▸ **Work to complete**:
Go through the listing beneath this task and return every line that carries the string "pixels".

▸ **Data extract**:
========================

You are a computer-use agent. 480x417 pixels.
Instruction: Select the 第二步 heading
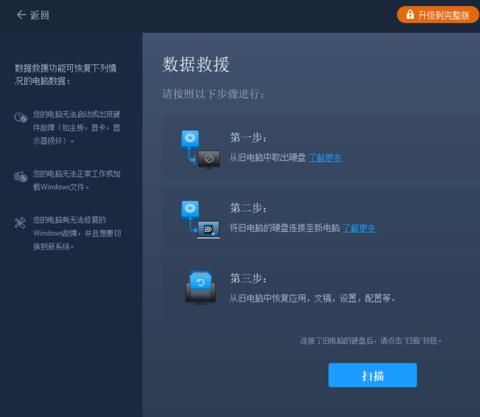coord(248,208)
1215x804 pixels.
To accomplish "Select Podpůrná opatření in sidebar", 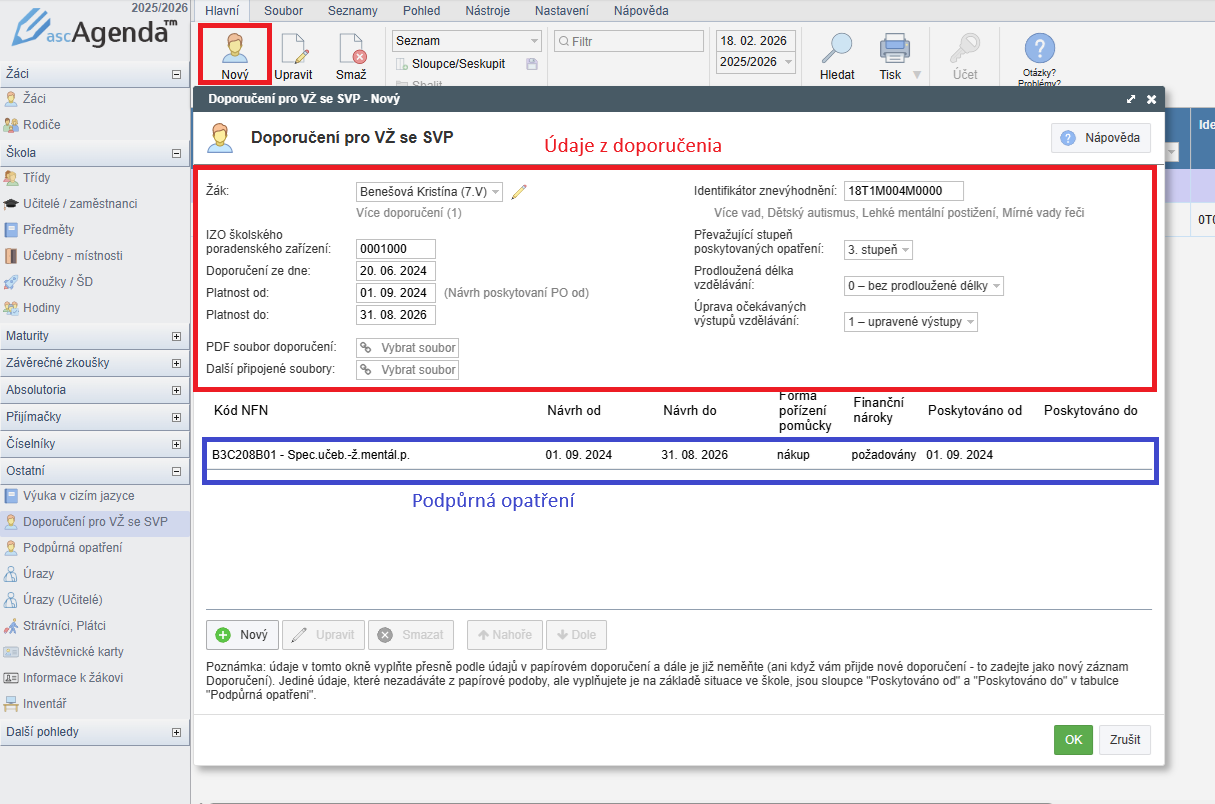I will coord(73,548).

========================

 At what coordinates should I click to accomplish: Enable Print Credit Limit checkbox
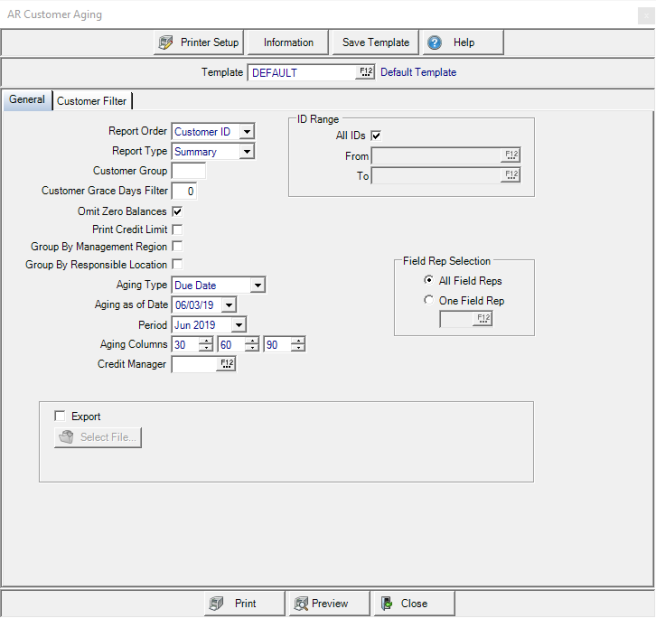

========================

▸ **Solution below**:
You are a computer-use agent. 480x417 pixels.
1215x804 pixels.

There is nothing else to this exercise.